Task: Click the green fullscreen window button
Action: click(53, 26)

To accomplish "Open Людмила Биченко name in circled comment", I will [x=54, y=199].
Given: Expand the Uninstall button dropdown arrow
...
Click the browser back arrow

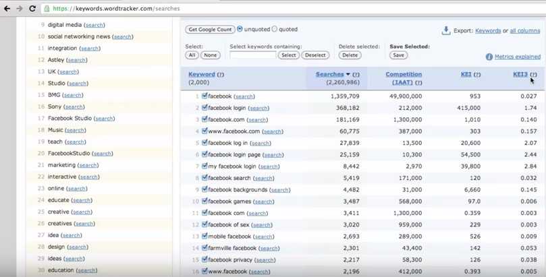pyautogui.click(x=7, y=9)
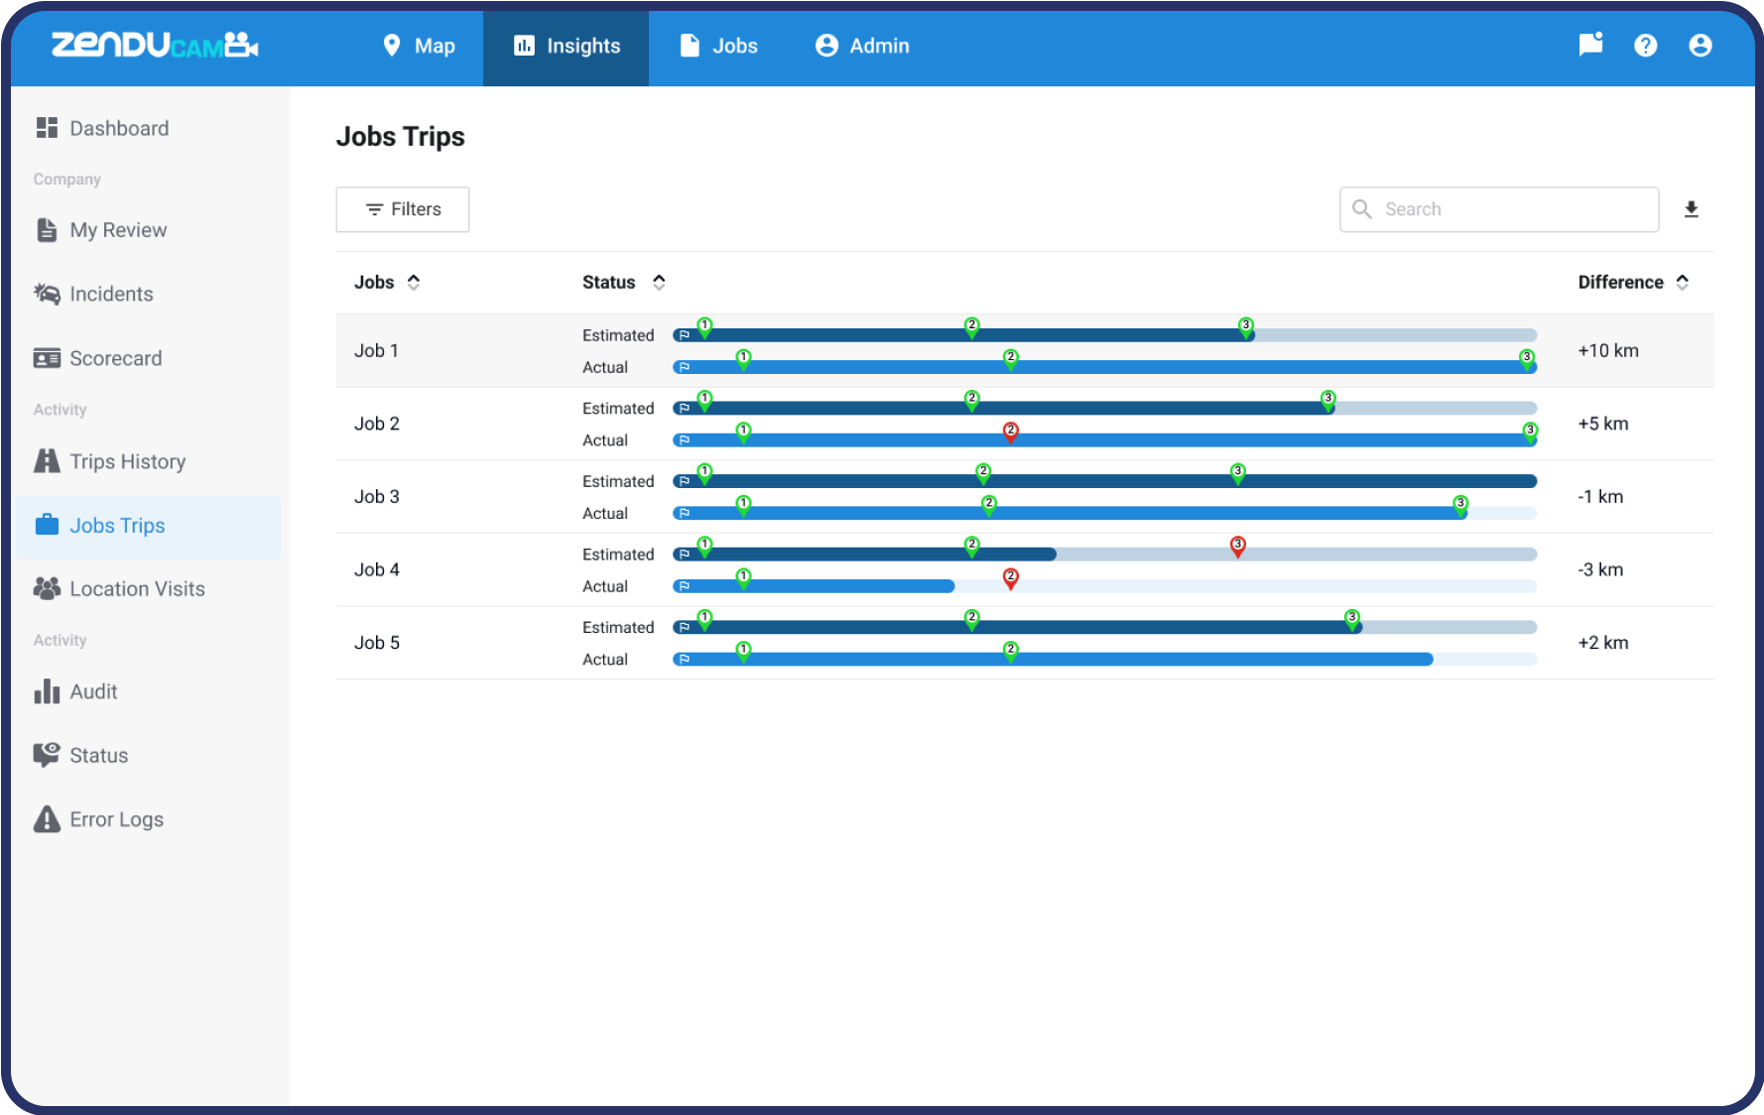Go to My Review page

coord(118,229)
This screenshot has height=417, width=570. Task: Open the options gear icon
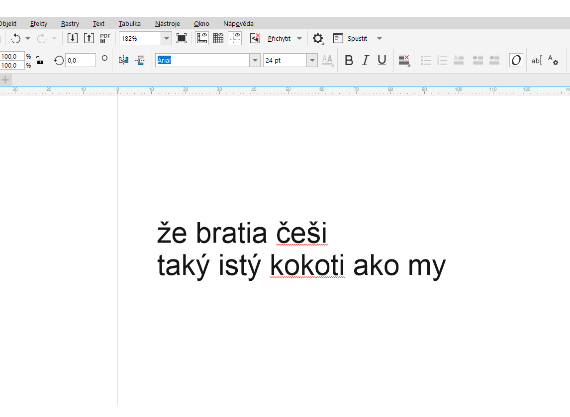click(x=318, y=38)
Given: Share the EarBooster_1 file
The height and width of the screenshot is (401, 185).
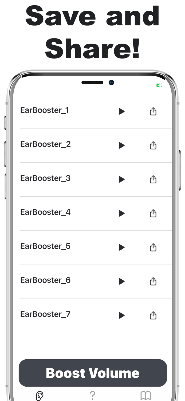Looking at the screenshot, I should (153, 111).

▶ Stated exercise: Put the lines into a numbered list, starting at the line that has "Click the browser back arrow" and stopping after the line that has "Looking at the". Skip blank lines and leave the pictures out.

▶ Written response:
1. Click the browser back arrow
2. pyautogui.click(x=7, y=9)
3. Go to My Review page
4. coord(118,229)
5. This screenshot has height=417, width=570. Task: Open the options gear icon
6. click(x=318, y=38)
7. Given: Share the EarBooster_1 file
8. The height and width of the screenshot is (401, 185).
9. Looking at the screenshot, I should (153, 111).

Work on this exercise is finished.